WHAT TO WORK ON
Convert the data from the line containing "The height and" up to and including the final line into a Markdown table with the columns Row and Line, giving each line a row number. Omit blank lines, and leave the pictures out of the answer.

[Begin]

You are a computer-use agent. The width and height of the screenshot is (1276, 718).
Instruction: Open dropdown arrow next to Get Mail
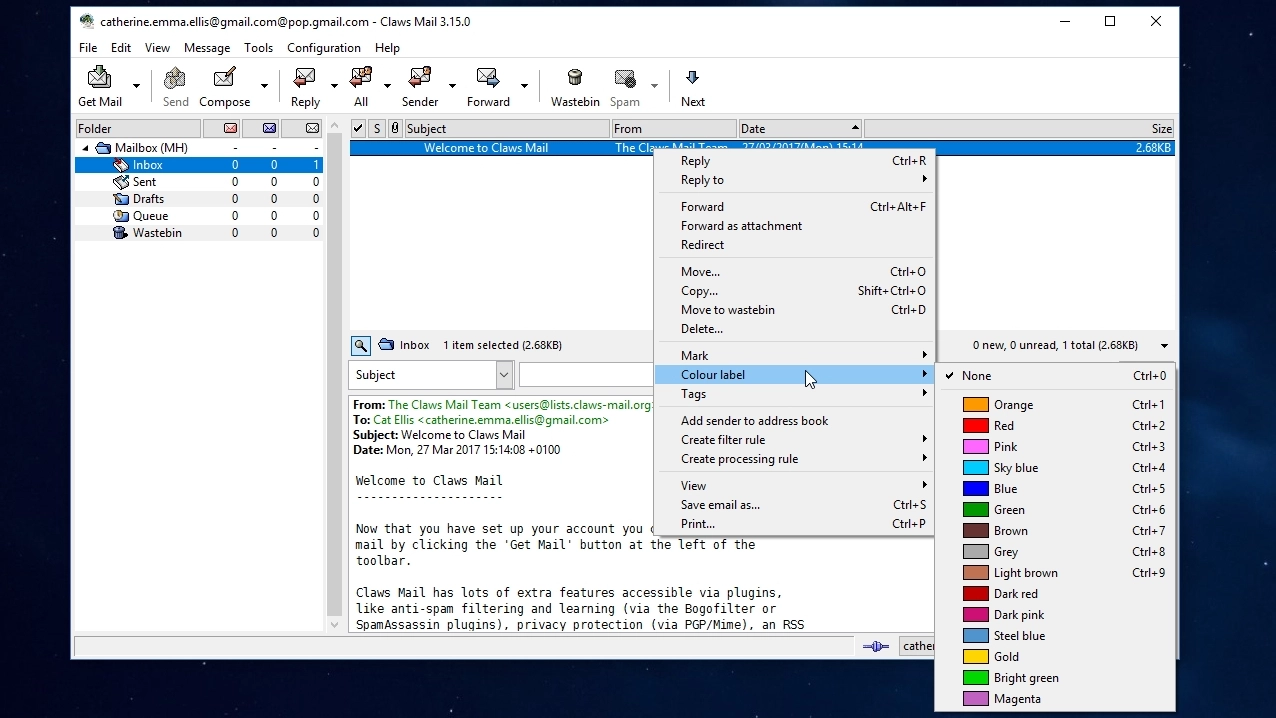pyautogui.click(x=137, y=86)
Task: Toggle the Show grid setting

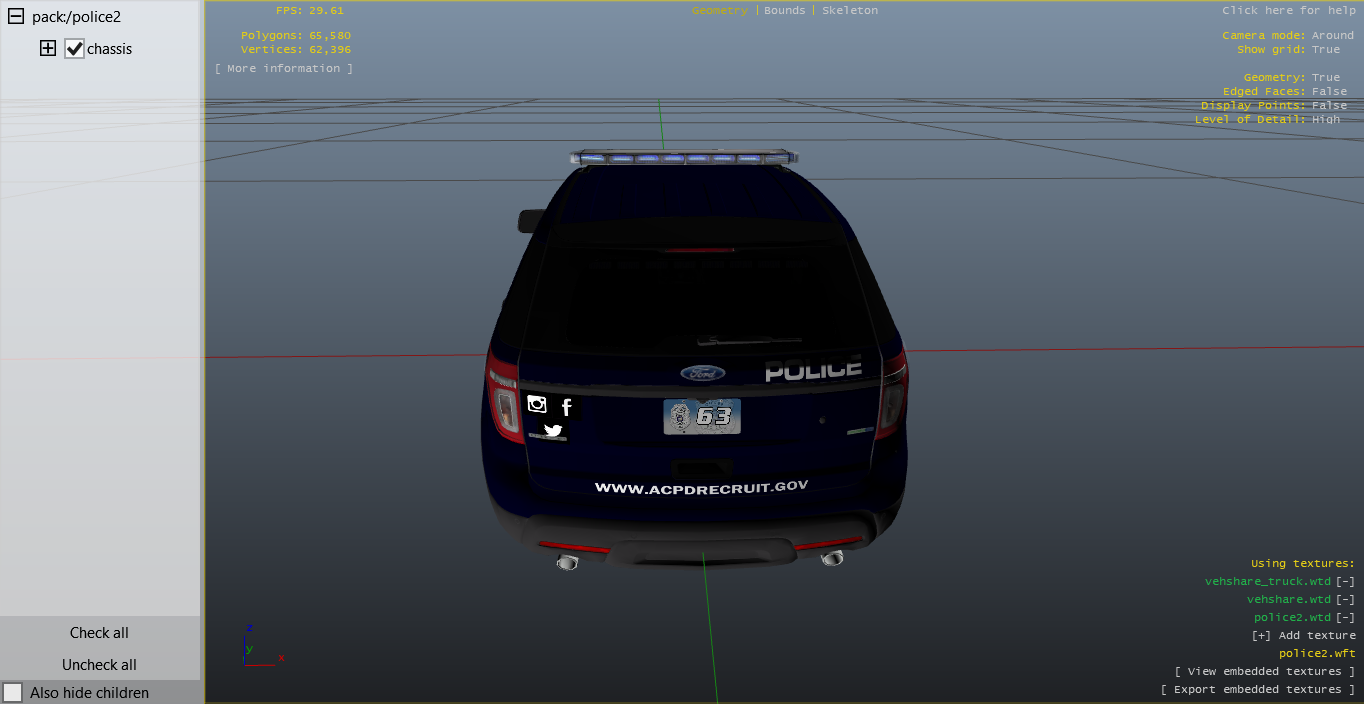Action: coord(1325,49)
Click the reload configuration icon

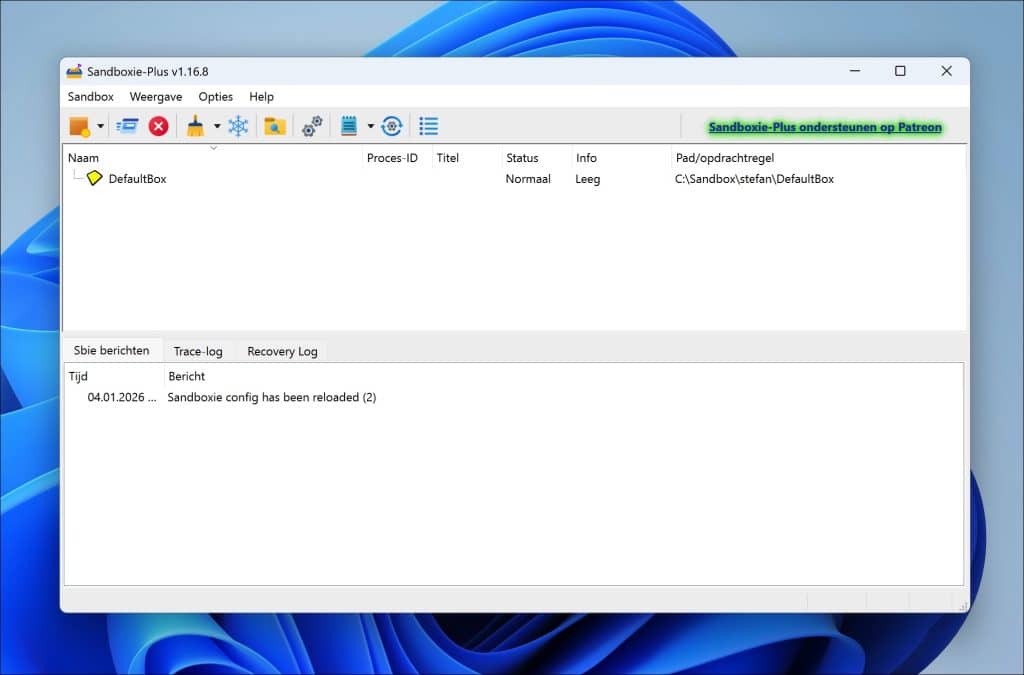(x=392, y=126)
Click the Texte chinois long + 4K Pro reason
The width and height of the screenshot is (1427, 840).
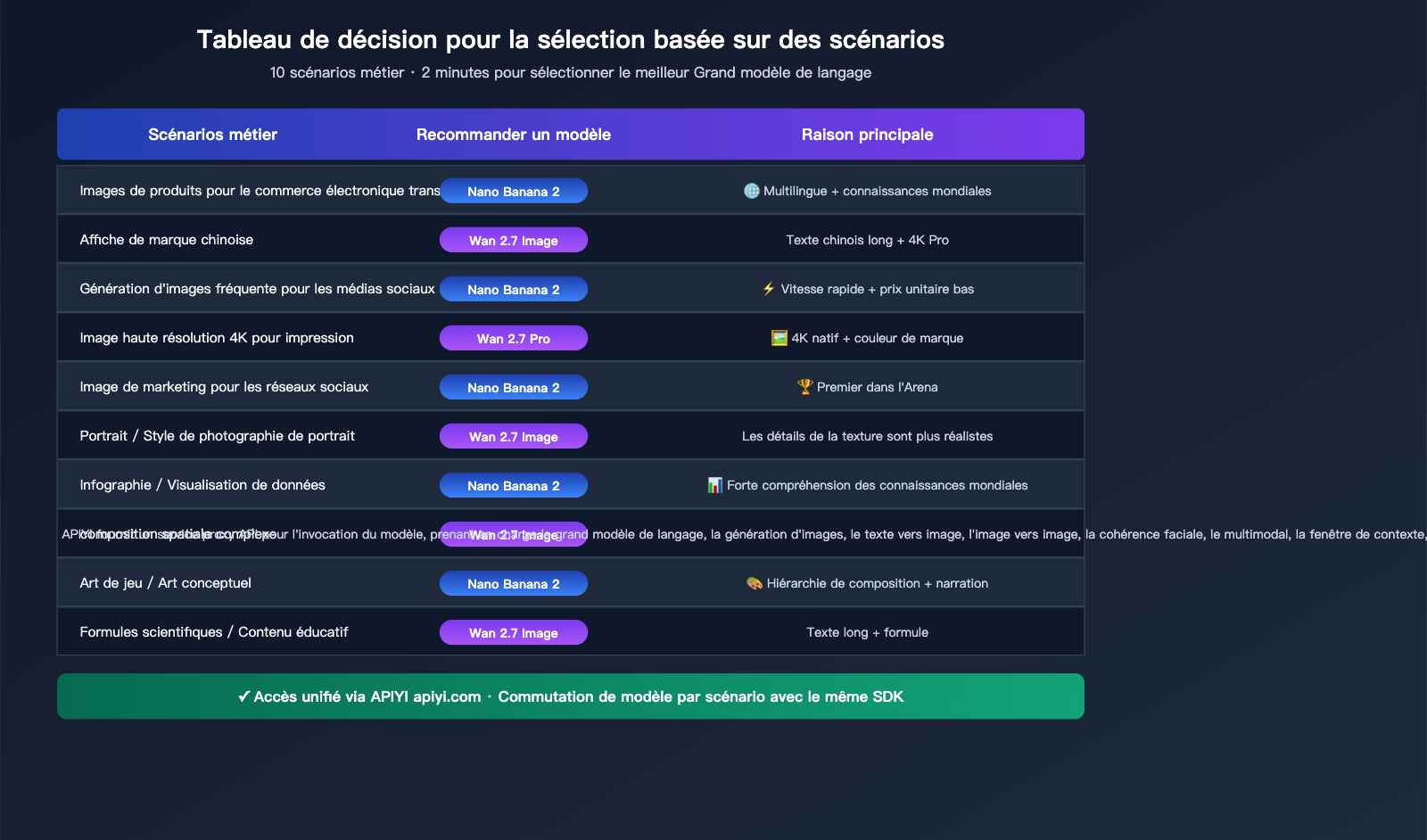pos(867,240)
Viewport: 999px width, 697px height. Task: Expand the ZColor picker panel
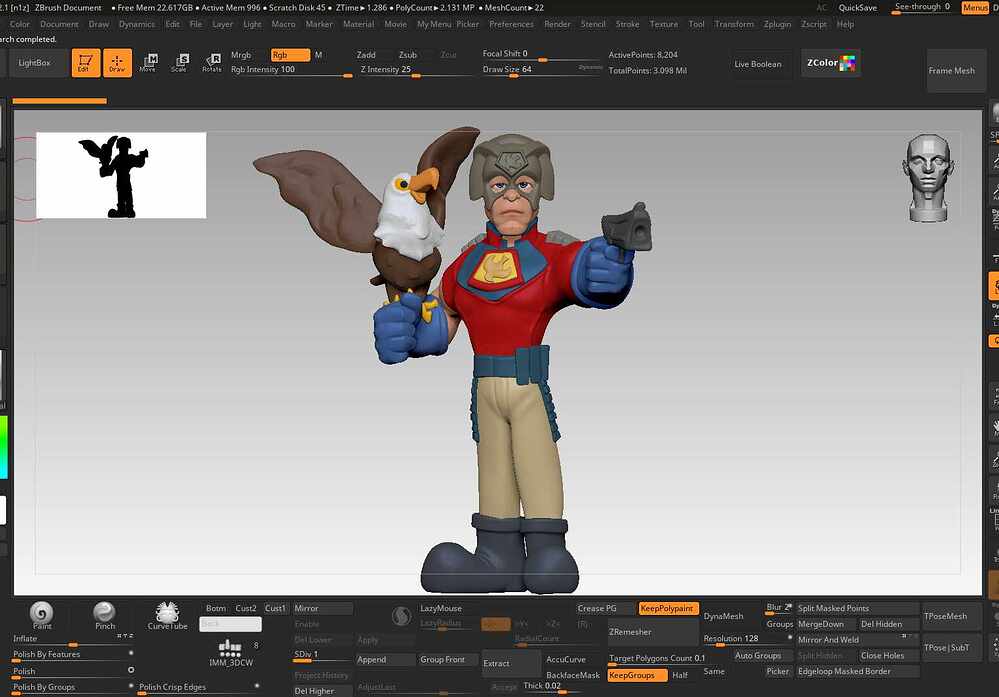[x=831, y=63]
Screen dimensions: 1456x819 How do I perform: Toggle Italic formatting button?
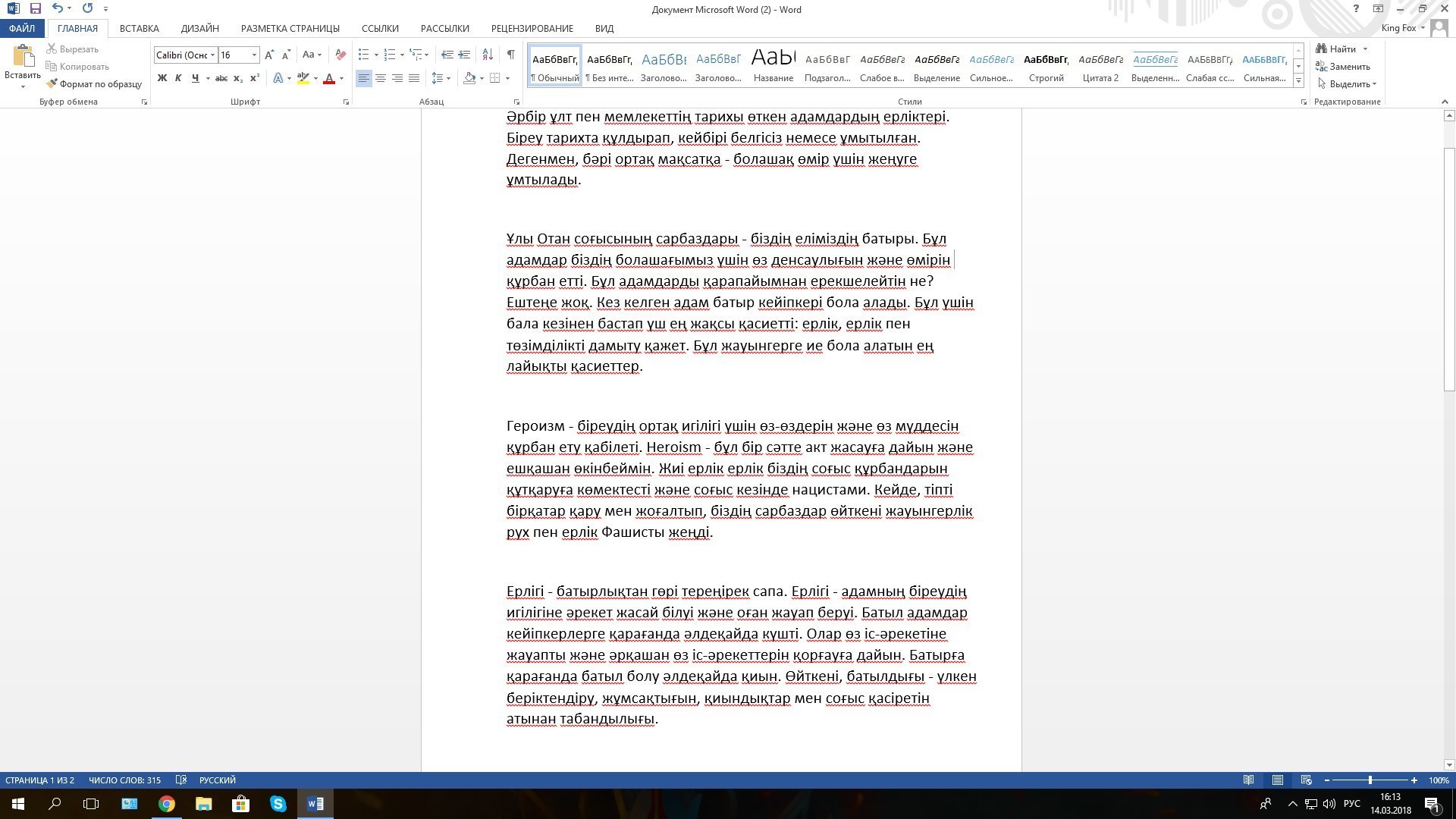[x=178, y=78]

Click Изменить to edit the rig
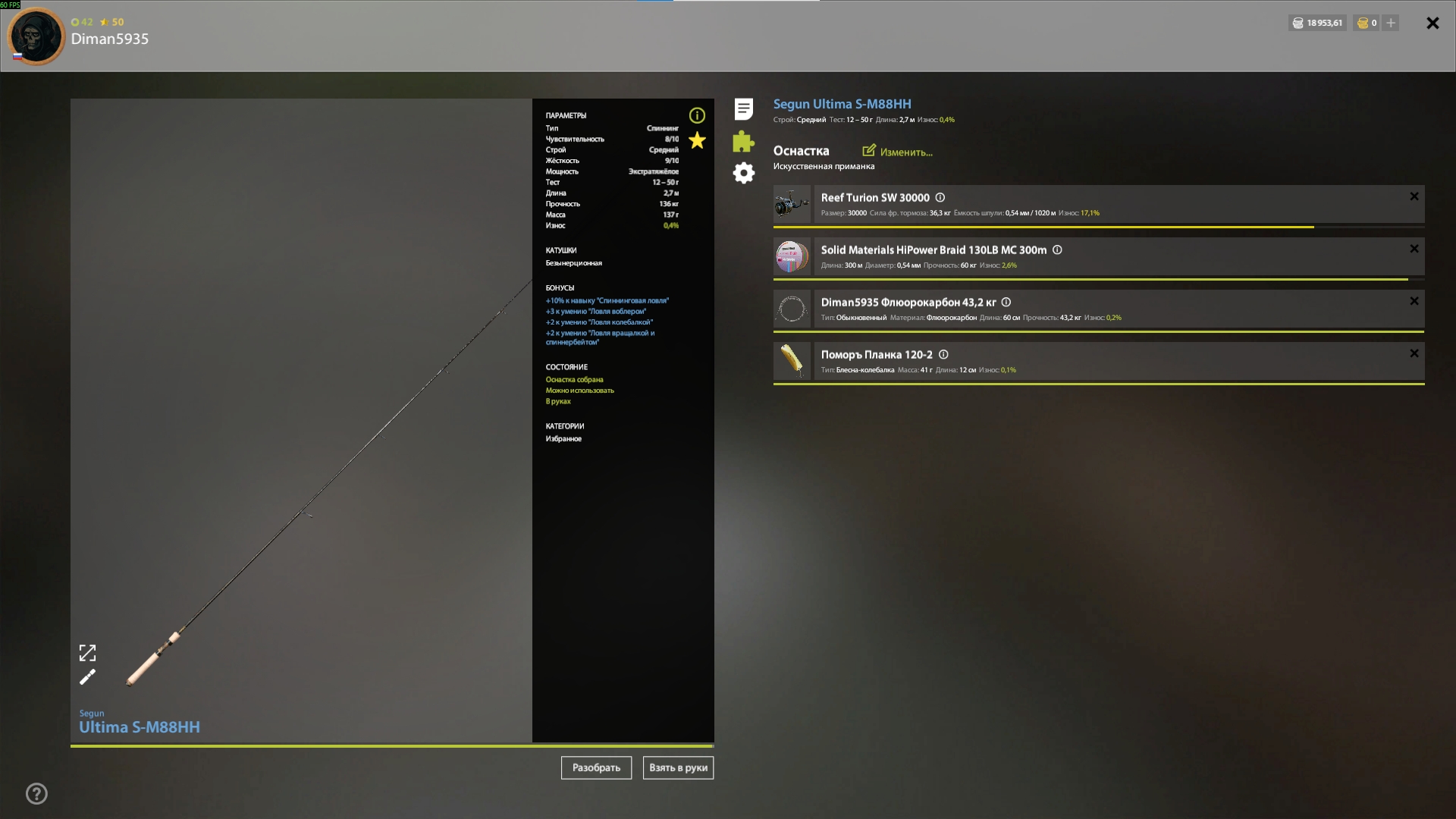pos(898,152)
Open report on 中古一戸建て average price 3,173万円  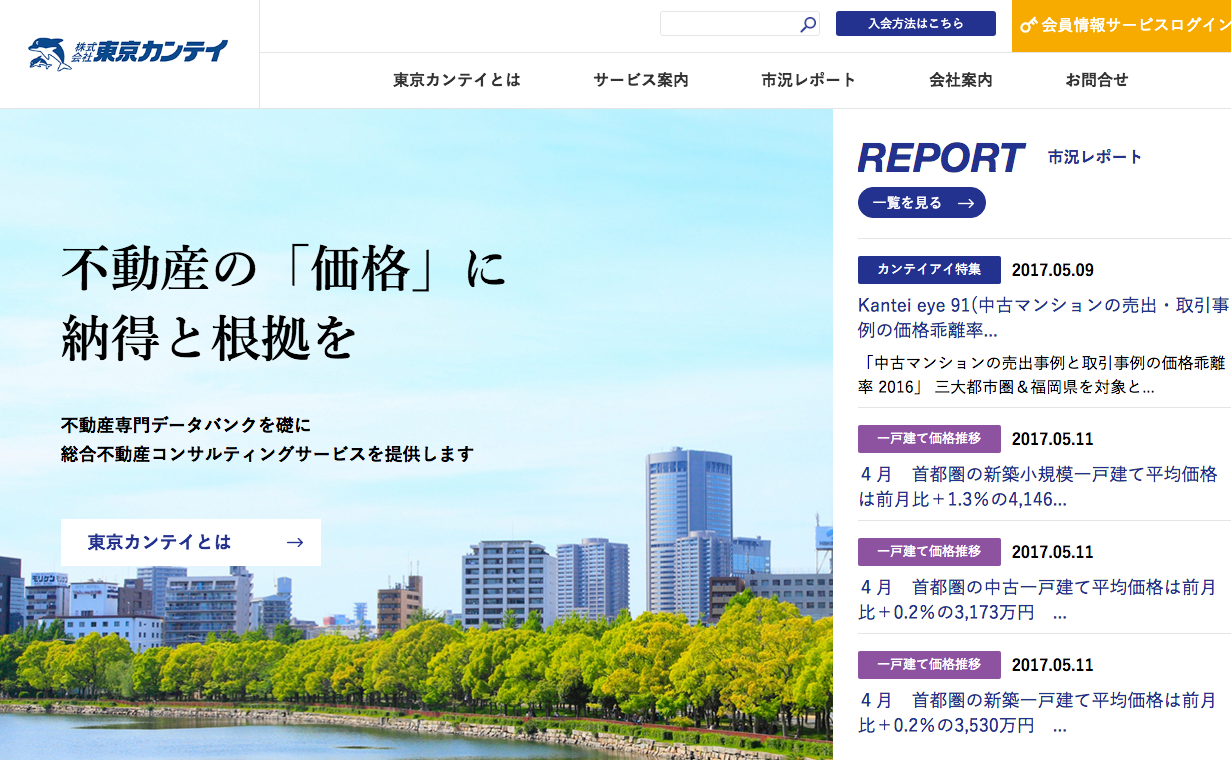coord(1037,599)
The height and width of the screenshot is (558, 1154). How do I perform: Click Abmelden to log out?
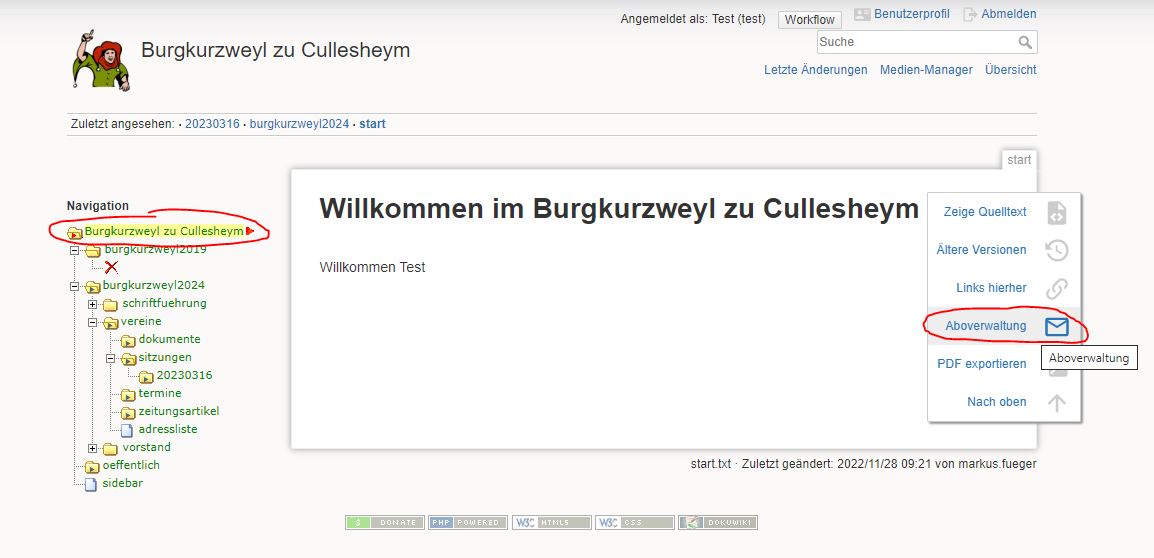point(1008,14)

[End]

OUTPUT OF THE EXERCISE
| Row | Line |
|---|---|
| 1 | The height and width of the screenshot is (558, 1154). How do I perform: Click Abmelden to log out? |
| 2 | point(1008,14) |